[Opening Dataset content section]
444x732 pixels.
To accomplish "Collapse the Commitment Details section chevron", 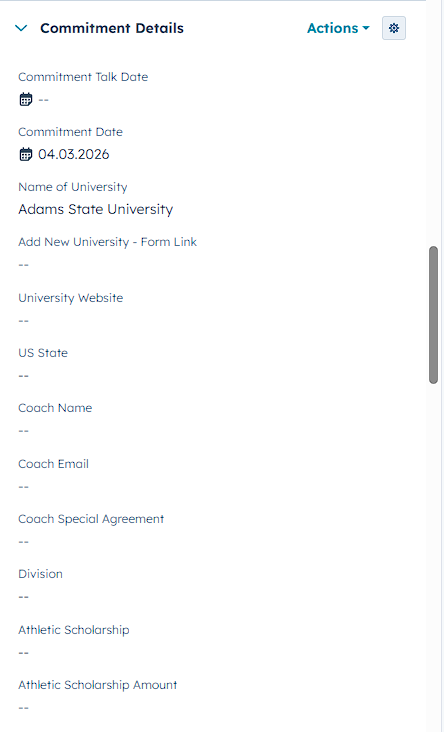I will (21, 28).
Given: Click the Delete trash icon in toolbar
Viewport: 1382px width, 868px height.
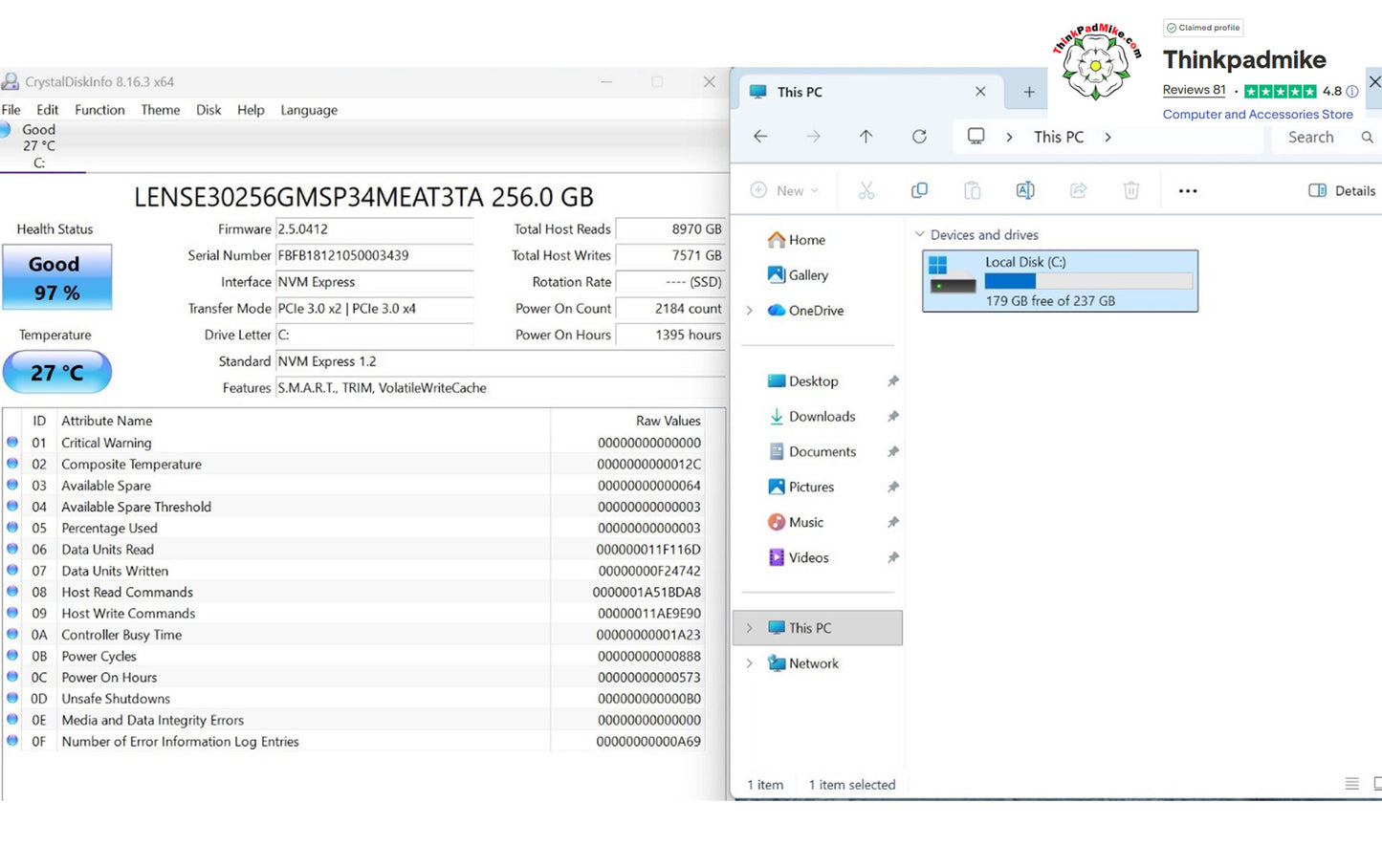Looking at the screenshot, I should (1131, 190).
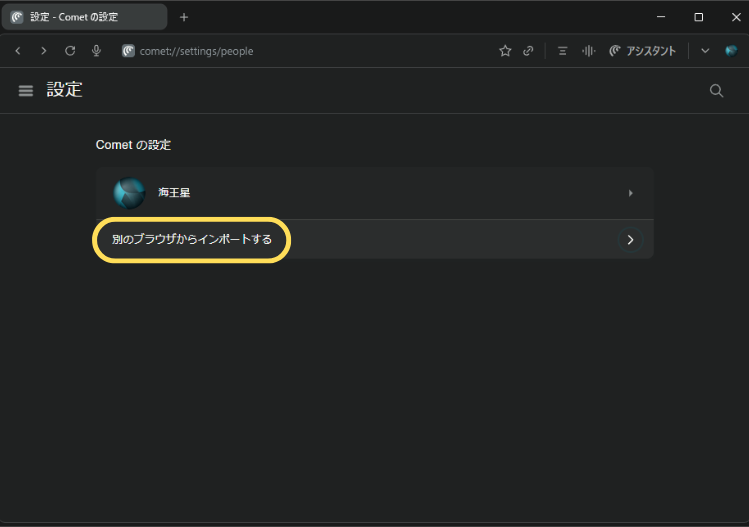Click the profile avatar in the toolbar

731,51
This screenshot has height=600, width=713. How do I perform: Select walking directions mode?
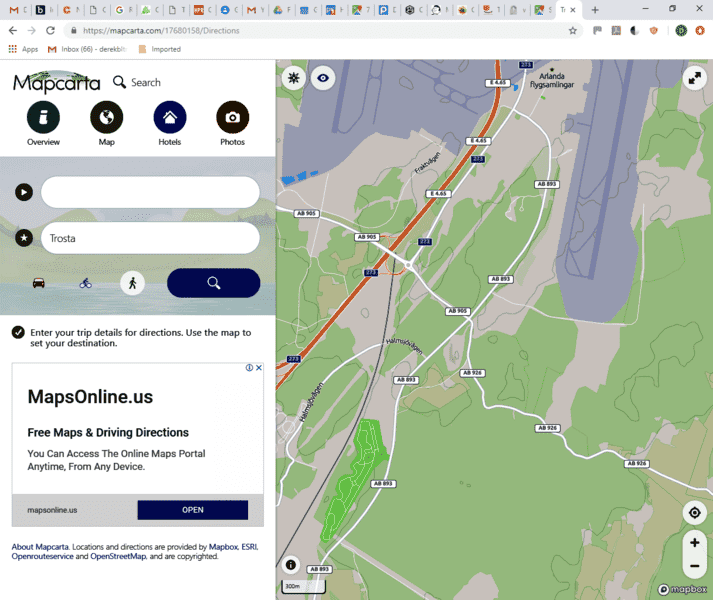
[Closing Dataset content section]
To do:
Copy the lines starting at the line that contains "Given: Click the Delete trash icon in toolbar" and running to the final line of the entries, inclusive; omit all pictures.

Answer box:
Given: Click the Delete trash icon in toolbar
Viewport: 1382px width, 868px height.
Looking at the screenshot, I should (1131, 190).
Click the profile avatar in the toolbar

731,51
This screenshot has height=600, width=713. How do I perform: Select walking directions mode?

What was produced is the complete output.